The size of elements’ atomic radii increases down each group and decreases across each period. The latter is a result of increasing nuclear charge that is only partially offset by increased shielding – electrostatic repulsion among electrons. The lanthanides and actinides, however, are smaller than expected because their f orbitals have particularly poor shielding properties. As a result, the transition metals following the lanthanides have almost exactly the same radius as elements immediately above them.

A team of scientists from Los Alamos National Laboratory in the US has now found two new types of bonding in actinide metallacycles that are the first to challenge this trend. They are versions of δ and φ bonds, covalent interactions between the metal’s occupied four-lobed d orbitals or six-lobed f orbitals and unoccupied ligand orbitals.

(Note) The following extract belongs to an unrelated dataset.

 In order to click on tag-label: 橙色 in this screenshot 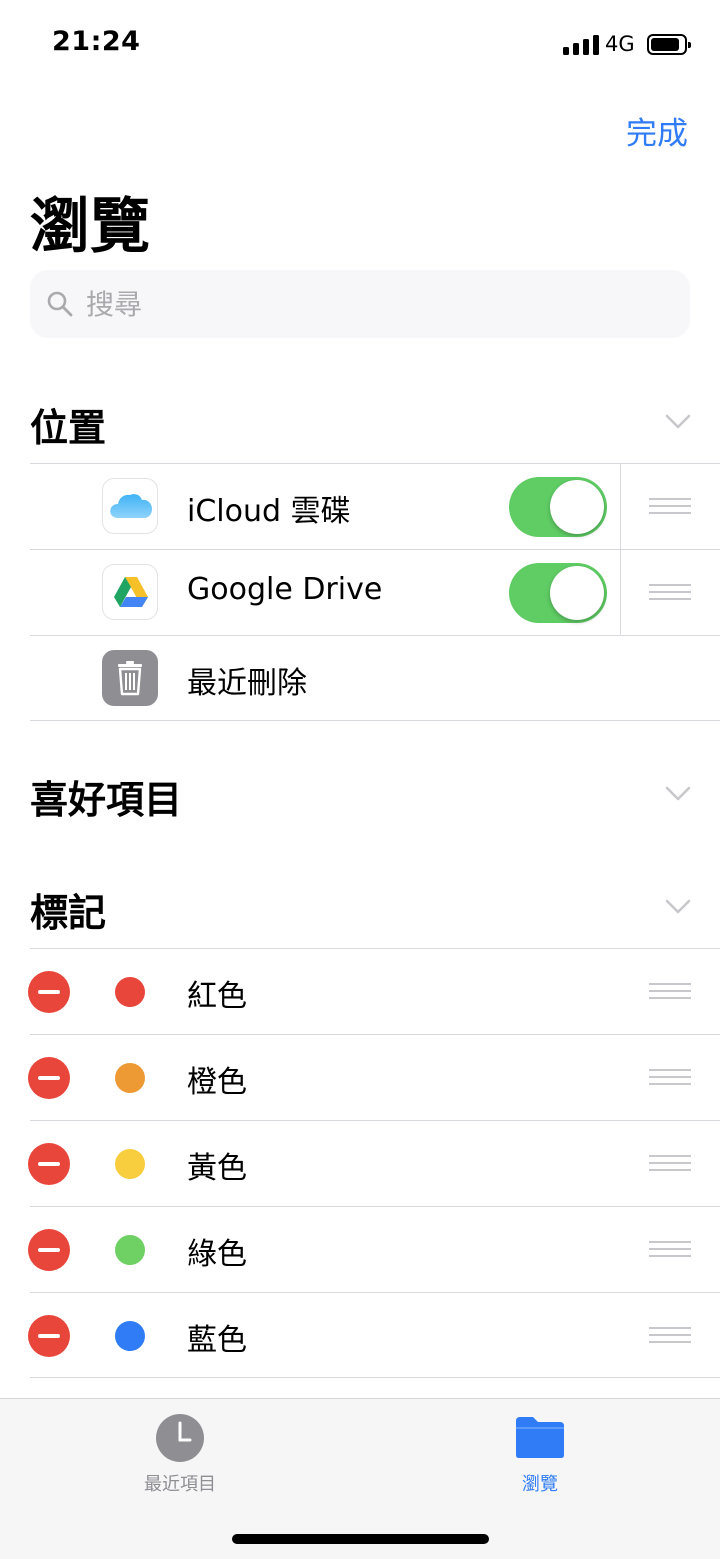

While quite rare, δ and φ bonds are have been reported before, but only in complexes in which the metal is not in the same plane as the ligands. Here, the orbitals of the metal and ligand, respectively, adopt head-to-head and side-to-head geometries.

In metallacyclopropene and metallacyclocumulene complexes of protactinium, uranium, neptunium and plutonium, however, the ligand is in the same plane as the metal. The Los Alamos researchers showed in computational studies that the orbitals form head-to-head δ bonds and side-to-side φ bonds – a new type of backbonding unique to 5f elements.

Together with more common σ and π interactions, the δ and φ bonds counter the impact of the actinides contraction. The researchers’ calculations predict increasing carbon–actinide bond lengths along the series. This increase is particularly pronounced in the transuranium elements, but since only thorium and uranium compounds have been synthesised to date, the trend has never been looked into.

The chemists think their discovery could have implications in nuclear separation chemistry. Targeting the unconventional δ and φ bonds could help separating actinides from the corresponding lanthanides.